Darting in and out of traffic, weaving through a city filled with businesses, tourists and workers, I watched as Cali, Colombia, unfolded before my eyes. As a 24-year-old masters student in anthropology, I was on my first trip outside of the United States, and it was long beyond time for me to get that first passport stamp.
I went to Colombia through Witness for Peace, a nonprofit that sends delegations of volunteers into countries across Latin America to witness the effects of U.S. policy in local communities. I had been studying Colombia for a year and half and had already written a draft of my masters thesis delving into the how United States and Colombian conceptions of statehood are illuminated through militarized security and economic policies related to, or justified by, the Colombian conflict.
I knew a little bit about the conflict. I knew that the United States had given over $8 billion in aid to Colombia. I knew that with this U.S. money, weapons and training, Colombian armed forces had committed massive human rights abuses working with right-winged paramilitary groups called terrorists by the U.S. government and murdering civilians and dressing them in left-wing guerilla fatigues to inflate their combat records. I knew that within the reality of the Colombian conflict, good guys and bad guys are more a mirage than an actuality.
What I didnt know was the shake of the hand of a man who had continually received death threats for advocating human rights or the hesitation of getting your photo taken for fear it could make you an easier target. I didnt know the beauty of the Colombian landscape or the indomitable will of the people.
When I left, I felt a small piece of all of this had become a part of me. This altered my perception of my homeland. How many Americans know anything about Colombia?
Consumed by our daily lives of consuming, many of us have forgotten the hunger of the unknown, the thirst for justice and the ache of human compassion.
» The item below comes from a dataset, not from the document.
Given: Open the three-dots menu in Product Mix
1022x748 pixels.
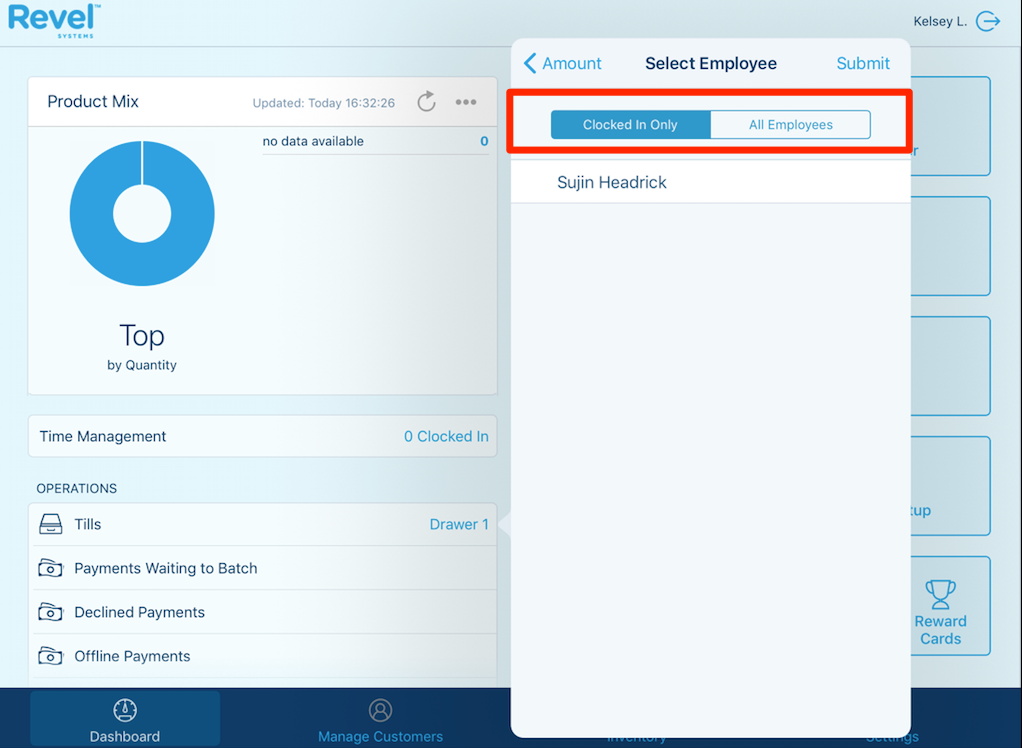Looking at the screenshot, I should point(466,102).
In Colombia we met with many communities thrust into the throes of poverty by U.S.-funded militarization and the U.S.-Colombia free trade agreement. They greeted us like a mother welcoming her firstborn home from college. They told us their stories tales of murder, displacement, torture, grief, hope and of their plans to shape change with open abandon. In return they asked for very little, just more political visibility, help in fostering awareness in our own nation and continued solidarity.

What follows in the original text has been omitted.